Collected data:
= Beginning of Section =

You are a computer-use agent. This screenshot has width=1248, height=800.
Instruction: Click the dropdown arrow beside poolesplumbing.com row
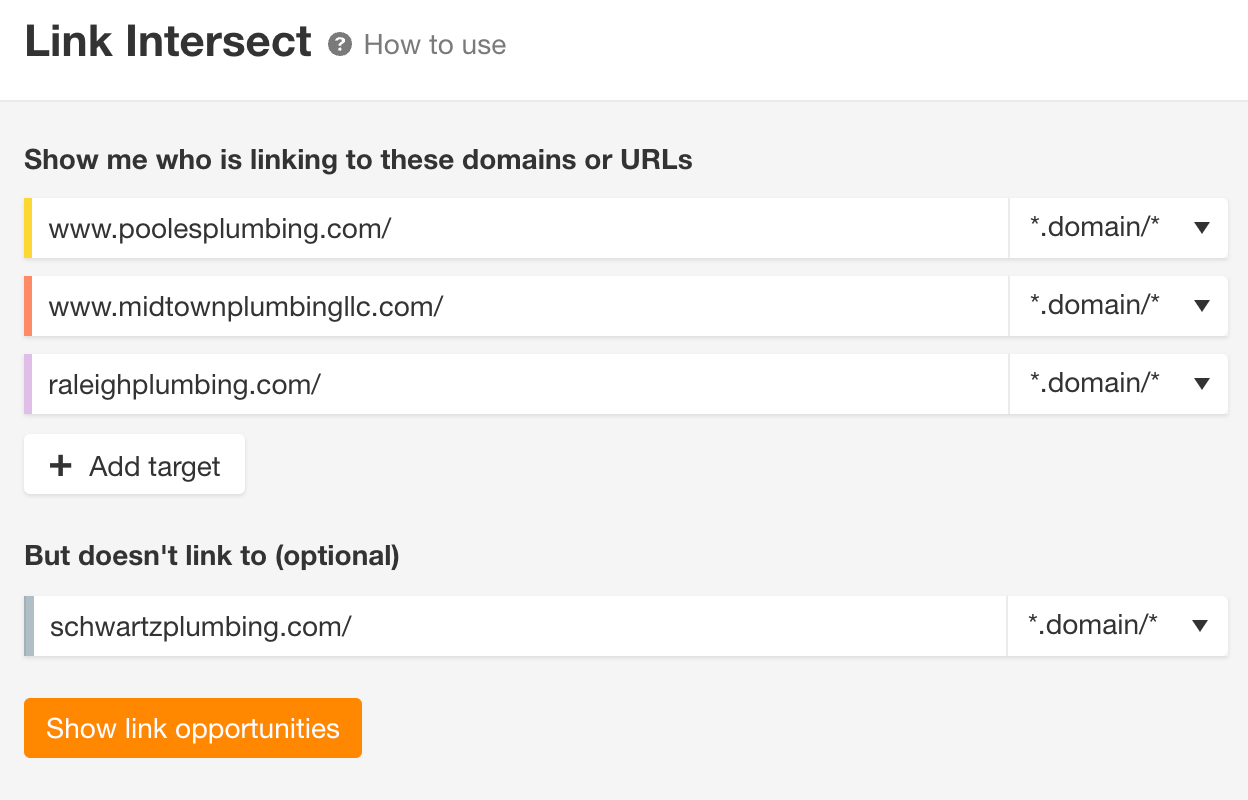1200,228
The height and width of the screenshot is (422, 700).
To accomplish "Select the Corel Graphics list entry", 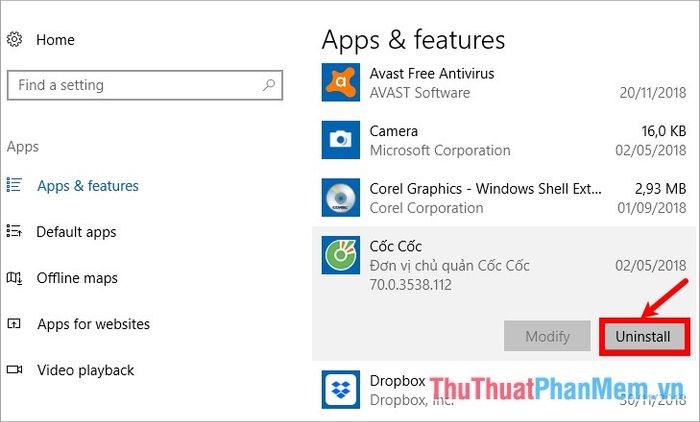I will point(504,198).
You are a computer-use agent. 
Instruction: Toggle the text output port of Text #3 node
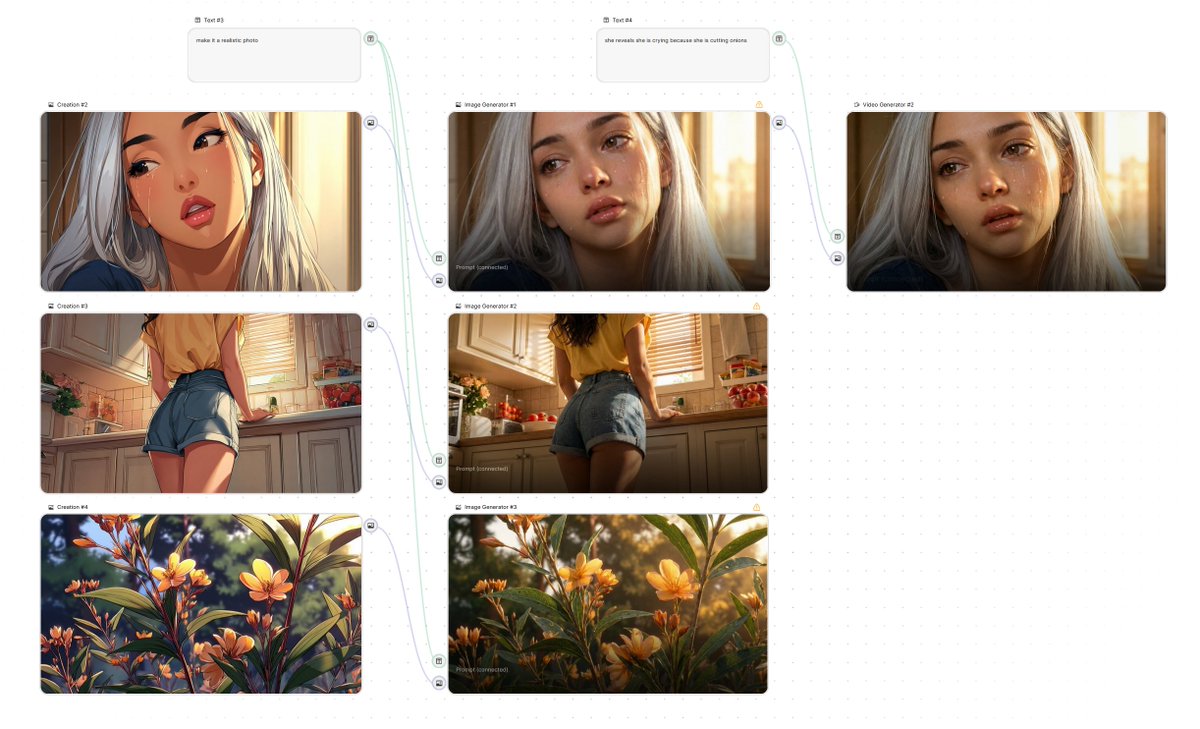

= End of Section =

Scan the records above for the string "height", then select every line that holds it.

You are a computer-use agent. This screenshot has width=1248, height=800.
The height and width of the screenshot is (422, 700).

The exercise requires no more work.